Aim: Please copy out the entries below, substituting "Instruction:" for each "Given:" and leaving everything else unchanged.

Data rows:
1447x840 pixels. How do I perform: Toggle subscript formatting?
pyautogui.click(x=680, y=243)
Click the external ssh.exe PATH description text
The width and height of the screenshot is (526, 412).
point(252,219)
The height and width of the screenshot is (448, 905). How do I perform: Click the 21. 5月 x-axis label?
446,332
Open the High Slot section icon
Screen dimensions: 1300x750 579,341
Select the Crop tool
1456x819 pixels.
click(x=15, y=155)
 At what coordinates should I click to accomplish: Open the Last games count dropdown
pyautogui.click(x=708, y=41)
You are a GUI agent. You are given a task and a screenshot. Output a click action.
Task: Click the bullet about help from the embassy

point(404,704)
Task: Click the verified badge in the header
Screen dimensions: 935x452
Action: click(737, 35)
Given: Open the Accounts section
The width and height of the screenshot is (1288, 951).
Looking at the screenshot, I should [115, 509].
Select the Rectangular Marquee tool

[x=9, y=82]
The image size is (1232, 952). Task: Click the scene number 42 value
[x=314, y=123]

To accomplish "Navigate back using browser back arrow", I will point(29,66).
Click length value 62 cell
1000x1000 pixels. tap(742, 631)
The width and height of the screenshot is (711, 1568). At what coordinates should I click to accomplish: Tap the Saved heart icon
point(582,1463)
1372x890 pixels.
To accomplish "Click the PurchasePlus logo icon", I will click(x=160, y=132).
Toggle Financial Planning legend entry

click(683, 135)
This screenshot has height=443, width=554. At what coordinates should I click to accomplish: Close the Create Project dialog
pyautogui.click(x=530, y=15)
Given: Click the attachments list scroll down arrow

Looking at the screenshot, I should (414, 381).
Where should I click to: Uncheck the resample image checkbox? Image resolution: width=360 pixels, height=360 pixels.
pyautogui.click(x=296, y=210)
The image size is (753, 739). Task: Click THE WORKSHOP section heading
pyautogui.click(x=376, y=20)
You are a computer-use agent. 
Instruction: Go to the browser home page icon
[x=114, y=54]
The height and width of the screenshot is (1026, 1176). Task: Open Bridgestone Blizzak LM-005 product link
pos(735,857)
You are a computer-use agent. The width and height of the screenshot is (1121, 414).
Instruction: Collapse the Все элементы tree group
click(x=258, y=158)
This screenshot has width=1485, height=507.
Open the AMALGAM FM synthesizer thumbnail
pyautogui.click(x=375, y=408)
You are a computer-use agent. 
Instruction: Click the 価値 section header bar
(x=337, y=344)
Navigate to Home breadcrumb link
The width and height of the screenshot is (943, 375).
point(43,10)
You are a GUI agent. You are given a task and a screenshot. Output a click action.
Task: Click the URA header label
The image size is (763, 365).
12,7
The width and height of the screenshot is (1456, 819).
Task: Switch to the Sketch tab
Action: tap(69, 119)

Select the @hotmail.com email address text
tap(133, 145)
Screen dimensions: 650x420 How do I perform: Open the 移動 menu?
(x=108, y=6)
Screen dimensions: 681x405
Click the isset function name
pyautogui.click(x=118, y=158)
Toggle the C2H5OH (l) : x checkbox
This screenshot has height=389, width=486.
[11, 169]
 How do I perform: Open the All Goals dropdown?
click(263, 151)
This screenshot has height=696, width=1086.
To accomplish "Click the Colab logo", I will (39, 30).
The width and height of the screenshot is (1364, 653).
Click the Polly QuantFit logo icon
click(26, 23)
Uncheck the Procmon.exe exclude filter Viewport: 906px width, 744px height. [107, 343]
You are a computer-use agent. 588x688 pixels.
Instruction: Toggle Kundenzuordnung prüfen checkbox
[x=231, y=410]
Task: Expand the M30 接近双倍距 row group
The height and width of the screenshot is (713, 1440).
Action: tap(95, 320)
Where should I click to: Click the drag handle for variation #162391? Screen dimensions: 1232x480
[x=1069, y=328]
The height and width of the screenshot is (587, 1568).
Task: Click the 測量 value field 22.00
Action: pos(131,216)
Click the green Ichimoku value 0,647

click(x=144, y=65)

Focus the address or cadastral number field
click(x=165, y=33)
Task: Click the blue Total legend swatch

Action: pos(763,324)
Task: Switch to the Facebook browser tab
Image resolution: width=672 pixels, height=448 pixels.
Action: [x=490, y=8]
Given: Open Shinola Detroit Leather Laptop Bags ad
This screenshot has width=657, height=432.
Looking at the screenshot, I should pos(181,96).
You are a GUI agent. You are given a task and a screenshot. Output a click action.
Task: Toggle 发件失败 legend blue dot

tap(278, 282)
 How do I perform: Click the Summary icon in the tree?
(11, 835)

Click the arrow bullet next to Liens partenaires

Exercise answer:
1447x840 pixels. How do I perform: Toggle subscript formatting?
pyautogui.click(x=680, y=243)
Click the external ssh.exe PATH description text
The width and height of the screenshot is (526, 412).
point(252,219)
The height and width of the screenshot is (448, 905). How do I perform: Click the 21. 5月 x-axis label?
446,332
Open the High Slot section icon
Screen dimensions: 1300x750 579,341
Select the Crop tool
1456x819 pixels.
click(x=15, y=155)
 At what coordinates should I click to accomplish: Open the Last games count dropdown
pyautogui.click(x=708, y=41)
You are a GUI agent. You are given a task and a screenshot. Output a click action.
Task: Click the bullet about help from the embassy

point(404,704)
Task: Click the verified badge in the header
Screen dimensions: 935x452
Action: click(737, 35)
Instruction: Open the Accounts section
The width and height of the screenshot is (1288, 951).
Looking at the screenshot, I should [115, 509].
Select the Rectangular Marquee tool

[x=9, y=82]
The image size is (1232, 952). Task: Click the scene number 42 value
[x=314, y=123]

To accomplish "Navigate back using browser back arrow", I will point(29,66).
Click length value 62 cell
1000x1000 pixels. tap(742, 631)
The width and height of the screenshot is (711, 1568). At what coordinates should I click to accomplish: Tap the Saved heart icon
point(582,1463)
1372x890 pixels.
To accomplish "Click the PurchasePlus logo icon", I will click(x=160, y=132).
Toggle Financial Planning legend entry

click(683, 135)
This screenshot has height=443, width=554. At what coordinates should I click to accomplish: Close the Create Project dialog
pyautogui.click(x=530, y=15)
Instruction: Click the attachments list scroll down arrow

Looking at the screenshot, I should (414, 381).
Where should I click to: Uncheck the resample image checkbox? Image resolution: width=360 pixels, height=360 pixels.
pyautogui.click(x=296, y=210)
The image size is (753, 739). Task: Click THE WORKSHOP section heading
pyautogui.click(x=376, y=20)
You are a computer-use agent. 
Instruction: Go to the browser home page icon
[x=114, y=54]
The height and width of the screenshot is (1026, 1176). Task: Open Bridgestone Blizzak LM-005 product link
pos(735,857)
You are a computer-use agent. The width and height of the screenshot is (1121, 414).
Instruction: Collapse the Все элементы tree group
click(x=258, y=158)
This screenshot has width=1485, height=507.
Open the AMALGAM FM synthesizer thumbnail
pyautogui.click(x=375, y=408)
You are a computer-use agent. 
Instruction: Click the 価値 section header bar
(x=337, y=344)
Navigate to Home breadcrumb link
The width and height of the screenshot is (943, 375).
point(43,10)
You are a GUI agent. You are given a task and a screenshot. Output a click action.
Task: Click the URA header label
The image size is (763, 365).
12,7
The width and height of the screenshot is (1456, 819).
Task: Switch to the Sketch tab
Action: tap(69, 119)

Select the @hotmail.com email address text
tap(133, 145)
Screen dimensions: 650x420 How do I perform: Open the 移動 menu?
(x=108, y=6)
Screen dimensions: 681x405
Click the isset function name
pyautogui.click(x=118, y=158)
Toggle the C2H5OH (l) : x checkbox
This screenshot has height=389, width=486.
[11, 169]
 How do I perform: Open the All Goals dropdown?
click(263, 151)
This screenshot has height=696, width=1086.
To accomplish "Click the Colab logo", I will (39, 30).
The width and height of the screenshot is (1364, 653).
Click the Polly QuantFit logo icon
click(26, 23)
Uncheck the Procmon.exe exclude filter Viewport: 906px width, 744px height. [107, 343]
You are a computer-use agent. 588x688 pixels.
Instruction: Toggle Kundenzuordnung prüfen checkbox
[x=231, y=410]
Task: Expand the M30 接近双倍距 row group
The height and width of the screenshot is (713, 1440).
Action: tap(95, 320)
Where should I click to: Click the drag handle for variation #162391? Screen dimensions: 1232x480
[x=1069, y=328]
The height and width of the screenshot is (587, 1568).
Task: Click the 測量 value field 22.00
Action: pos(131,216)
Click the green Ichimoku value 0,647

click(x=144, y=65)

Focus the address or cadastral number field
click(x=165, y=33)
Task: Click the blue Total legend swatch

Action: pos(763,324)
Task: Switch to the Facebook browser tab
Image resolution: width=672 pixels, height=448 pixels.
Action: [x=490, y=8]
Instruction: Open Shinola Detroit Leather Laptop Bags ad
This screenshot has width=657, height=432.
Looking at the screenshot, I should pos(181,96).
You are a GUI agent. You are given a task and a screenshot. Output a click action.
Task: Toggle 发件失败 legend blue dot

tap(278, 282)
 How do I perform: Click the Summary icon in the tree?
(11, 835)

Click the arrow bullet next to Liens partenaires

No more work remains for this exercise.